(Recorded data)
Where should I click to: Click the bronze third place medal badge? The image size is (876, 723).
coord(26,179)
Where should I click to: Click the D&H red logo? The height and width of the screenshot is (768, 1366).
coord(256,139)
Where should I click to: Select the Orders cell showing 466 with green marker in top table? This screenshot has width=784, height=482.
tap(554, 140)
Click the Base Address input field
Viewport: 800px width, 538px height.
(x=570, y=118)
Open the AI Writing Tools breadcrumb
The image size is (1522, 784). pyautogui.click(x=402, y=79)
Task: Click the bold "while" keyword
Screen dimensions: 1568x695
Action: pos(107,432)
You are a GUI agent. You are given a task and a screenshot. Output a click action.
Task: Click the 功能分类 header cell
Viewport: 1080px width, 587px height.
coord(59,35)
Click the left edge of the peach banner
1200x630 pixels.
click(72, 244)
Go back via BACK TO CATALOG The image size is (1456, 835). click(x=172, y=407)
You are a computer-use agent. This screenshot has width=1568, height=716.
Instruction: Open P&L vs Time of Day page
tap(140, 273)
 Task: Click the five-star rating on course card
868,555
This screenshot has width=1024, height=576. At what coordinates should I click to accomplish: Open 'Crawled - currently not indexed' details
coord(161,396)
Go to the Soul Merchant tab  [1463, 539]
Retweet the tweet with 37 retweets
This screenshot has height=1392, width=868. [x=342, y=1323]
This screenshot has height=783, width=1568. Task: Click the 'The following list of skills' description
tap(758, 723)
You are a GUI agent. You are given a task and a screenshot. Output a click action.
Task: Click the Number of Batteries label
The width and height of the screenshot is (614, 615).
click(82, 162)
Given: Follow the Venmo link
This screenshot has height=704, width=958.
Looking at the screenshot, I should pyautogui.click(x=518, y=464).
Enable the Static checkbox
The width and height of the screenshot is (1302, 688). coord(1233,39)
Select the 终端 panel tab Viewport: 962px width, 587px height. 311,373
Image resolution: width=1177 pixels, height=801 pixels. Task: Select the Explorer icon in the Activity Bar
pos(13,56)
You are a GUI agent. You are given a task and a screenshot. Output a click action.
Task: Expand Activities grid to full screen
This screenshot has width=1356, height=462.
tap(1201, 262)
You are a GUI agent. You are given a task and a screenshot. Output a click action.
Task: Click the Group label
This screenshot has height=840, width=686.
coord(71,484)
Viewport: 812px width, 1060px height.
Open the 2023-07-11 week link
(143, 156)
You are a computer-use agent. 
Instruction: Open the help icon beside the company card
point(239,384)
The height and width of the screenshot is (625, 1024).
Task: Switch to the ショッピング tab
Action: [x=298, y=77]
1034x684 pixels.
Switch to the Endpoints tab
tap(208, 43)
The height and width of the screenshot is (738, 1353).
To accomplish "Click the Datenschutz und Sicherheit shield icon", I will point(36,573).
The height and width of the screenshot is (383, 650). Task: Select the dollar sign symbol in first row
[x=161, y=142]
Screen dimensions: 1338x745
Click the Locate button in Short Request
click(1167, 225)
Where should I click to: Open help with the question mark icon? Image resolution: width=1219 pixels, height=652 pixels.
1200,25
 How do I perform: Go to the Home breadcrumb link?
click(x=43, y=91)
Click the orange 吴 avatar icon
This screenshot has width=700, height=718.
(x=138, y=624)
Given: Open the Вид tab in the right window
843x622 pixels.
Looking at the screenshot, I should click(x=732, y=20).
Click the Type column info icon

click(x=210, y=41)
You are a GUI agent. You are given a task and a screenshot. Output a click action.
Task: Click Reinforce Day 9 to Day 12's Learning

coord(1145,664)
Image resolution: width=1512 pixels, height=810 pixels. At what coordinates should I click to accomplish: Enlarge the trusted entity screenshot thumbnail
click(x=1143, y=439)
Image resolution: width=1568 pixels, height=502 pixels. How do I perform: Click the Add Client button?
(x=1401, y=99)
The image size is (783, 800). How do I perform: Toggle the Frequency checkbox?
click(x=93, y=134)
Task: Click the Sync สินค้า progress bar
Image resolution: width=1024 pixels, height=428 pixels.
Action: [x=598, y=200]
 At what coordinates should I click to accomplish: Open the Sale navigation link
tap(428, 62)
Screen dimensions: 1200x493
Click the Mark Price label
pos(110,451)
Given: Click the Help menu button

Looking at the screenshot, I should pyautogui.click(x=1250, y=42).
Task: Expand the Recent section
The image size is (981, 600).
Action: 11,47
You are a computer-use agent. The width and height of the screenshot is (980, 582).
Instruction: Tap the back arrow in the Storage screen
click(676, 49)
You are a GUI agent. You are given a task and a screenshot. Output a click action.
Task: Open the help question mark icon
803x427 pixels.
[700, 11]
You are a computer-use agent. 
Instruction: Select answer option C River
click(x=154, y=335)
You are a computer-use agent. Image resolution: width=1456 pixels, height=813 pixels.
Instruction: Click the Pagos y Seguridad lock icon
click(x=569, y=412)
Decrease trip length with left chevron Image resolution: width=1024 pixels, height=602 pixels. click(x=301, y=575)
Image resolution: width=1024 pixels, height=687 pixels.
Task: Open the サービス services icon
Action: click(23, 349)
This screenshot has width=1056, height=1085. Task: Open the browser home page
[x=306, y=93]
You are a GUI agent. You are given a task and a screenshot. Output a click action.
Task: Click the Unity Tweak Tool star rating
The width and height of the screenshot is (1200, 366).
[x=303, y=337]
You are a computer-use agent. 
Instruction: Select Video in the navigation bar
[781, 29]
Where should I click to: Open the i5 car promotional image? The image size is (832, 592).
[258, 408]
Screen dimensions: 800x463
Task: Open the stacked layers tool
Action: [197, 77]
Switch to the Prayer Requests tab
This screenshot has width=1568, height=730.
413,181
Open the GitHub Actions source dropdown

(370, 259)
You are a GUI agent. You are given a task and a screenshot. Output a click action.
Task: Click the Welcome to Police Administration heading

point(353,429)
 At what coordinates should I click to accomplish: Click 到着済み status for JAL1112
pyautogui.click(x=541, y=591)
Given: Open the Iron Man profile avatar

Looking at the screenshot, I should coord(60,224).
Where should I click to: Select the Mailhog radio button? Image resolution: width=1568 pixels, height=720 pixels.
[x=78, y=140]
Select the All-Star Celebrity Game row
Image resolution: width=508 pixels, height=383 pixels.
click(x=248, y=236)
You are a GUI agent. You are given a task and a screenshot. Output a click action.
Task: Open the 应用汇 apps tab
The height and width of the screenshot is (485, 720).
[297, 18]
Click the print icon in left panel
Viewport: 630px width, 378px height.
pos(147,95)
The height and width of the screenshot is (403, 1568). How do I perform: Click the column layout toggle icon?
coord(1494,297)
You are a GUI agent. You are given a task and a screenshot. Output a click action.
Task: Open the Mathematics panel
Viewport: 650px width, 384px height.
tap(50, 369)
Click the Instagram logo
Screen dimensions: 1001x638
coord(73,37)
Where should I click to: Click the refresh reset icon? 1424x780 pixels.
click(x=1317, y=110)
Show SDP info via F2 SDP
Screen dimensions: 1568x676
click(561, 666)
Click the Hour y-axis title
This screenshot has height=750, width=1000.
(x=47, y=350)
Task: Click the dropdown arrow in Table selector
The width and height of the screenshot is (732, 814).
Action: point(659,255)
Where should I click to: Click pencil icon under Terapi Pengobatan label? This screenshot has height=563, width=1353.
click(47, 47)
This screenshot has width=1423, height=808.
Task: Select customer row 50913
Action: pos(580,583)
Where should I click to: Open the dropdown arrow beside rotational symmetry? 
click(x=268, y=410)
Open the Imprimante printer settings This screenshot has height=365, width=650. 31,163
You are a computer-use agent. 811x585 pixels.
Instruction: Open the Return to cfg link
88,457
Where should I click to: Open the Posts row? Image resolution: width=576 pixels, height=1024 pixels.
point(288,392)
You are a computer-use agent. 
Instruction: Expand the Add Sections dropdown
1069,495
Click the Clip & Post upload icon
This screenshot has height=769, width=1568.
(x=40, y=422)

# DIRECTIONS FOR THIS TASK
Print out each line of the data exactly.

# RESPONSE
Where should I click to: Click the bronze third place medal badge? The image size is (876, 723).
coord(26,179)
Where should I click to: Click the D&H red logo? The height and width of the screenshot is (768, 1366).
coord(256,139)
Where should I click to: Select the Orders cell showing 466 with green marker in top table? This screenshot has width=784, height=482.
tap(554, 140)
Click the Base Address input field
Viewport: 800px width, 538px height.
(x=570, y=118)
Open the AI Writing Tools breadcrumb
The image size is (1522, 784). pyautogui.click(x=402, y=79)
Task: Click the bold "while" keyword
Screen dimensions: 1568x695
Action: pos(107,432)
You are a GUI agent. You are given a task and a screenshot. Output a click action.
Task: Click the 功能分类 header cell
Viewport: 1080px width, 587px height.
coord(59,35)
Click the left edge of the peach banner
1200x630 pixels.
click(72, 244)
Go back via BACK TO CATALOG The image size is (1456, 835). click(x=172, y=407)
You are a computer-use agent. This screenshot has width=1568, height=716.
Instruction: Open P&L vs Time of Day page
tap(140, 273)
 Task: Click the five-star rating on course card
868,555
This screenshot has width=1024, height=576. At what coordinates should I click to accomplish: Open 'Crawled - currently not indexed' details
coord(161,396)
Go to the Soul Merchant tab  [1463, 539]
Retweet the tweet with 37 retweets
This screenshot has height=1392, width=868. [x=342, y=1323]
This screenshot has height=783, width=1568. Task: Click the 'The following list of skills' description
tap(758, 723)
You are a GUI agent. You are given a task and a screenshot. Output a click action.
Task: Click the Number of Batteries label
The width and height of the screenshot is (614, 615).
click(82, 162)
Given: Follow the Venmo link
This screenshot has height=704, width=958.
Looking at the screenshot, I should pyautogui.click(x=518, y=464).
Enable the Static checkbox
The width and height of the screenshot is (1302, 688). coord(1233,39)
Select the 终端 panel tab Viewport: 962px width, 587px height. 311,373
Image resolution: width=1177 pixels, height=801 pixels. Task: Select the Explorer icon in the Activity Bar
pos(13,56)
You are a GUI agent. You are given a task and a screenshot. Output a click action.
Task: Expand Activities grid to full screen
This screenshot has width=1356, height=462.
tap(1201, 262)
You are a GUI agent. You are given a task and a screenshot. Output a click action.
Task: Click the Group label
This screenshot has height=840, width=686.
coord(71,484)
Viewport: 812px width, 1060px height.
Open the 2023-07-11 week link
(143, 156)
You are a computer-use agent. 
Instruction: Open the help icon beside the company card
point(239,384)
The height and width of the screenshot is (625, 1024).
Task: Switch to the ショッピング tab
Action: [x=298, y=77]
1034x684 pixels.
Switch to the Endpoints tab
tap(208, 43)
The height and width of the screenshot is (738, 1353).
To accomplish "Click the Datenschutz und Sicherheit shield icon", I will point(36,573).
The height and width of the screenshot is (383, 650). Task: Select the dollar sign symbol in first row
[x=161, y=142]
Screen dimensions: 1338x745
Click the Locate button in Short Request
click(1167, 225)
Where should I click to: Open help with the question mark icon? Image resolution: width=1219 pixels, height=652 pixels.
1200,25
 How do I perform: Go to the Home breadcrumb link?
click(x=43, y=91)
Click the orange 吴 avatar icon
This screenshot has width=700, height=718.
(x=138, y=624)
Given: Open the Вид tab in the right window
843x622 pixels.
Looking at the screenshot, I should click(x=732, y=20).
Click the Type column info icon

click(x=210, y=41)
You are a GUI agent. You are given a task and a screenshot. Output a click action.
Task: Click Reinforce Day 9 to Day 12's Learning

coord(1145,664)
Image resolution: width=1512 pixels, height=810 pixels. At what coordinates should I click to accomplish: Enlarge the trusted entity screenshot thumbnail
click(x=1143, y=439)
Image resolution: width=1568 pixels, height=502 pixels. How do I perform: Click the Add Client button?
(x=1401, y=99)
The image size is (783, 800). How do I perform: Toggle the Frequency checkbox?
click(x=93, y=134)
Task: Click the Sync สินค้า progress bar
Image resolution: width=1024 pixels, height=428 pixels.
Action: [x=598, y=200]
 At what coordinates should I click to accomplish: Open the Sale navigation link
tap(428, 62)
Screen dimensions: 1200x493
Click the Mark Price label
pos(110,451)
Given: Click the Help menu button

Looking at the screenshot, I should pyautogui.click(x=1250, y=42).
Task: Expand the Recent section
The image size is (981, 600).
Action: 11,47
You are a computer-use agent. The width and height of the screenshot is (980, 582).
Instruction: Tap the back arrow in the Storage screen
click(676, 49)
You are a GUI agent. You are given a task and a screenshot. Output a click action.
Task: Open the help question mark icon
803x427 pixels.
[700, 11]
You are a computer-use agent. 
Instruction: Select answer option C River
click(x=154, y=335)
You are a computer-use agent. Image resolution: width=1456 pixels, height=813 pixels.
Instruction: Click the Pagos y Seguridad lock icon
click(x=569, y=412)
Decrease trip length with left chevron Image resolution: width=1024 pixels, height=602 pixels. click(x=301, y=575)
Image resolution: width=1024 pixels, height=687 pixels.
Task: Open the サービス services icon
Action: click(23, 349)
This screenshot has width=1056, height=1085. Task: Open the browser home page
[x=306, y=93]
You are a GUI agent. You are given a task and a screenshot. Output a click action.
Task: Click the Unity Tweak Tool star rating
The width and height of the screenshot is (1200, 366).
[x=303, y=337]
You are a computer-use agent. 
Instruction: Select Video in the navigation bar
[781, 29]
Where should I click to: Open the i5 car promotional image? The image size is (832, 592).
[258, 408]
Screen dimensions: 800x463
Task: Open the stacked layers tool
Action: [197, 77]
Switch to the Prayer Requests tab
This screenshot has width=1568, height=730.
413,181
Open the GitHub Actions source dropdown

(370, 259)
You are a GUI agent. You are given a task and a screenshot. Output a click action.
Task: Click the Welcome to Police Administration heading

point(353,429)
 At what coordinates should I click to accomplish: Click 到着済み status for JAL1112
pyautogui.click(x=541, y=591)
Given: Open the Iron Man profile avatar

Looking at the screenshot, I should coord(60,224).
Where should I click to: Select the Mailhog radio button? Image resolution: width=1568 pixels, height=720 pixels.
[x=78, y=140]
Select the All-Star Celebrity Game row
Image resolution: width=508 pixels, height=383 pixels.
click(x=248, y=236)
You are a GUI agent. You are given a task and a screenshot. Output a click action.
Task: Open the 应用汇 apps tab
The height and width of the screenshot is (485, 720).
[297, 18]
Click the print icon in left panel
Viewport: 630px width, 378px height.
pos(147,95)
The height and width of the screenshot is (403, 1568). How do I perform: Click the column layout toggle icon?
coord(1494,297)
You are a GUI agent. You are given a task and a screenshot. Output a click action.
Task: Open the Mathematics panel
Viewport: 650px width, 384px height.
tap(50, 369)
Click the Instagram logo
Screen dimensions: 1001x638
coord(73,37)
Where should I click to: Click the refresh reset icon? 1424x780 pixels.
click(x=1317, y=110)
Show SDP info via F2 SDP
Screen dimensions: 1568x676
click(561, 666)
Click the Hour y-axis title
This screenshot has height=750, width=1000.
(x=47, y=350)
Task: Click the dropdown arrow in Table selector
The width and height of the screenshot is (732, 814).
Action: point(659,255)
Where should I click to: Click pencil icon under Terapi Pengobatan label? This screenshot has height=563, width=1353.
click(47, 47)
This screenshot has width=1423, height=808.
Task: Select customer row 50913
Action: pos(580,583)
Where should I click to: Open the dropdown arrow beside rotational symmetry? 
click(x=268, y=410)
Open the Imprimante printer settings This screenshot has height=365, width=650. 31,163
You are a computer-use agent. 811x585 pixels.
Instruction: Open the Return to cfg link
88,457
Where should I click to: Open the Posts row? Image resolution: width=576 pixels, height=1024 pixels.
point(288,392)
You are a computer-use agent. 
Instruction: Expand the Add Sections dropdown
1069,495
Click the Clip & Post upload icon
This screenshot has height=769, width=1568.
(x=40, y=422)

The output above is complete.